BEGIN Source records

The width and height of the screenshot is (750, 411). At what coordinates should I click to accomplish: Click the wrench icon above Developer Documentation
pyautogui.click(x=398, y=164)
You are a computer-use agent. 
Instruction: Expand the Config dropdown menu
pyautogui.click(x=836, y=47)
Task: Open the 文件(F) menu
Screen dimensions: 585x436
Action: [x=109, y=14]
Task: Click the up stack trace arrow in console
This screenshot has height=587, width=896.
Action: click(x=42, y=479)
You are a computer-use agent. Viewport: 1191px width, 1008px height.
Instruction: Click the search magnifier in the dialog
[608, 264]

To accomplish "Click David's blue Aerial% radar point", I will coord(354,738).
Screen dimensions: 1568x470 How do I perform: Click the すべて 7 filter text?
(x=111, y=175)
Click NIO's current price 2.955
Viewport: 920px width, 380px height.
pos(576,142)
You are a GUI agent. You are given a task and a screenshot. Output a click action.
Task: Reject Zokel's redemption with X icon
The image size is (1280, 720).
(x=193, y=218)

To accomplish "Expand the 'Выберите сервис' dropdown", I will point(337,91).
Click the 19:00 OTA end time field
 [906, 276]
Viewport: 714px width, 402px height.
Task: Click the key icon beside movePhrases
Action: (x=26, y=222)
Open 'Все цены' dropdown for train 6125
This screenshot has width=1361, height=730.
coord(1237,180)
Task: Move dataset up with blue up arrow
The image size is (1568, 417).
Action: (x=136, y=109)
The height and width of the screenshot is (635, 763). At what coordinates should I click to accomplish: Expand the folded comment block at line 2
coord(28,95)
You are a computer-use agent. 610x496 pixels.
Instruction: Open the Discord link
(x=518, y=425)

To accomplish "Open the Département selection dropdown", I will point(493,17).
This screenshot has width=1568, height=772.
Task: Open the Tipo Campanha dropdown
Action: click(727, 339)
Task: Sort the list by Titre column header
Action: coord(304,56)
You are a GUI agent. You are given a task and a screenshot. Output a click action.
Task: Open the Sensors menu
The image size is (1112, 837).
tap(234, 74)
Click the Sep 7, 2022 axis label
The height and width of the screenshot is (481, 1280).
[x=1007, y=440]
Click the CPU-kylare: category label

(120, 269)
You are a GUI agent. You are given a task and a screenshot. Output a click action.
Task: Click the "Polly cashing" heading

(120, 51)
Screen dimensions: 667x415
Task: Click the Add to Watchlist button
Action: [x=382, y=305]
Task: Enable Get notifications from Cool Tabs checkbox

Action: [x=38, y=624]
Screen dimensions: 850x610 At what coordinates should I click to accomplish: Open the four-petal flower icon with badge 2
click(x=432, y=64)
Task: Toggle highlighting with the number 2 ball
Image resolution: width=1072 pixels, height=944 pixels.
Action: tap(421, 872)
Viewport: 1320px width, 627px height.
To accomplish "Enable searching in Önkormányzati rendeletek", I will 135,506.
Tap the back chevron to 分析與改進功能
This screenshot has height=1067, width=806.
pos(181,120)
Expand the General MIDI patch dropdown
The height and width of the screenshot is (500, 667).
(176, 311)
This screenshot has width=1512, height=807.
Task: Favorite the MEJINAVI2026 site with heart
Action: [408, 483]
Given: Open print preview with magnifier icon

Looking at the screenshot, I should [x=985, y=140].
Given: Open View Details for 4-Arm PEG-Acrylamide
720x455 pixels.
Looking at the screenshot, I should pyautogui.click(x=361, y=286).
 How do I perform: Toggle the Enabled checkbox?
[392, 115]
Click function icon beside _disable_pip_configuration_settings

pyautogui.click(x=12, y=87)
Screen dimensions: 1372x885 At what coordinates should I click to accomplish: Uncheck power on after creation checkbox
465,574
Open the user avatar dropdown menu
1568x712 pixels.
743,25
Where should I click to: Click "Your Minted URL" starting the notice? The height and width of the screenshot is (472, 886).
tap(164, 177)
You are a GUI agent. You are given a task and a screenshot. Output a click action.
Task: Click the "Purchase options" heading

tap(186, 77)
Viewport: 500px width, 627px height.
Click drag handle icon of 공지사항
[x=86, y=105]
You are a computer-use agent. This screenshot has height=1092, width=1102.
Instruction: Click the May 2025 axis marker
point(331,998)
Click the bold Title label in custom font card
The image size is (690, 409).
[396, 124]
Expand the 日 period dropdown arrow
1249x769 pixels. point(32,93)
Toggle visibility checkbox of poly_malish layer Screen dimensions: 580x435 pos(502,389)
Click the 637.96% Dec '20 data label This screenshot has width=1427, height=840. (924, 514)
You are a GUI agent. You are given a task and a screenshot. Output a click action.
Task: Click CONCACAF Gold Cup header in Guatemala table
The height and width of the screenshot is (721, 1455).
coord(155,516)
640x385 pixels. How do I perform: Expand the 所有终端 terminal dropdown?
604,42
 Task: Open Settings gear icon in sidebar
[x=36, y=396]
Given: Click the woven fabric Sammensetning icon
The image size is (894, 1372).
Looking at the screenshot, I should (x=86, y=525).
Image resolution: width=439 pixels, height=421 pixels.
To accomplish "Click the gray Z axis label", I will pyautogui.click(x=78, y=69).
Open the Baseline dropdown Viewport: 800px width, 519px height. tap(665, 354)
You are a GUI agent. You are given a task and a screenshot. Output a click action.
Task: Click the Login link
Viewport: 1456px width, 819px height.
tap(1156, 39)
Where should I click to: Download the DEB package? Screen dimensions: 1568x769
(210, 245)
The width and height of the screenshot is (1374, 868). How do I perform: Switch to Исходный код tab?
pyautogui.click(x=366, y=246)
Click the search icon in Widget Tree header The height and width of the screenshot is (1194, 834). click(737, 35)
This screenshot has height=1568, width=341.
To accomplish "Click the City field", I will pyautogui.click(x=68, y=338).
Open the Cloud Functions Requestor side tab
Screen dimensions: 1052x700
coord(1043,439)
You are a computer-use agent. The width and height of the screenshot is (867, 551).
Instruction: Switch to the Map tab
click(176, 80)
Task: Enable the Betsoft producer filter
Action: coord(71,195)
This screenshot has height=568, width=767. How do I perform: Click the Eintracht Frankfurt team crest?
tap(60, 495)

END Source records

= Goal of the exercise =
Exactly as they appear, copy the lines of the listing above from the first through the one that contains "Click the Sep 7, 2022 axis label", and nothing more.

= Output below =
The width and height of the screenshot is (750, 411). At what coordinates should I click to accomplish: Click the wrench icon above Developer Documentation
pyautogui.click(x=398, y=164)
You are a computer-use agent. 
Instruction: Expand the Config dropdown menu
pyautogui.click(x=836, y=47)
Task: Open the 文件(F) menu
Screen dimensions: 585x436
Action: [x=109, y=14]
Task: Click the up stack trace arrow in console
This screenshot has height=587, width=896.
Action: click(x=42, y=479)
You are a computer-use agent. Viewport: 1191px width, 1008px height.
Instruction: Click the search magnifier in the dialog
[608, 264]

To accomplish "Click David's blue Aerial% radar point", I will coord(354,738).
Screen dimensions: 1568x470 How do I perform: Click the すべて 7 filter text?
(x=111, y=175)
Click NIO's current price 2.955
Viewport: 920px width, 380px height.
pos(576,142)
You are a GUI agent. You are given a task and a screenshot. Output a click action.
Task: Reject Zokel's redemption with X icon
The image size is (1280, 720).
(x=193, y=218)

To accomplish "Expand the 'Выберите сервис' dropdown", I will point(337,91).
Click the 19:00 OTA end time field
 [906, 276]
Viewport: 714px width, 402px height.
Task: Click the key icon beside movePhrases
Action: (x=26, y=222)
Open 'Все цены' dropdown for train 6125
This screenshot has width=1361, height=730.
coord(1237,180)
Task: Move dataset up with blue up arrow
The image size is (1568, 417).
Action: (x=136, y=109)
The height and width of the screenshot is (635, 763). At what coordinates should I click to accomplish: Expand the folded comment block at line 2
coord(28,95)
You are a computer-use agent. 610x496 pixels.
Instruction: Open the Discord link
(x=518, y=425)

To accomplish "Open the Département selection dropdown", I will point(493,17).
This screenshot has width=1568, height=772.
Task: Open the Tipo Campanha dropdown
Action: click(727, 339)
Task: Sort the list by Titre column header
Action: coord(304,56)
You are a GUI agent. You are given a task and a screenshot. Output a click action.
Task: Open the Sensors menu
The image size is (1112, 837).
tap(234, 74)
Click the Sep 7, 2022 axis label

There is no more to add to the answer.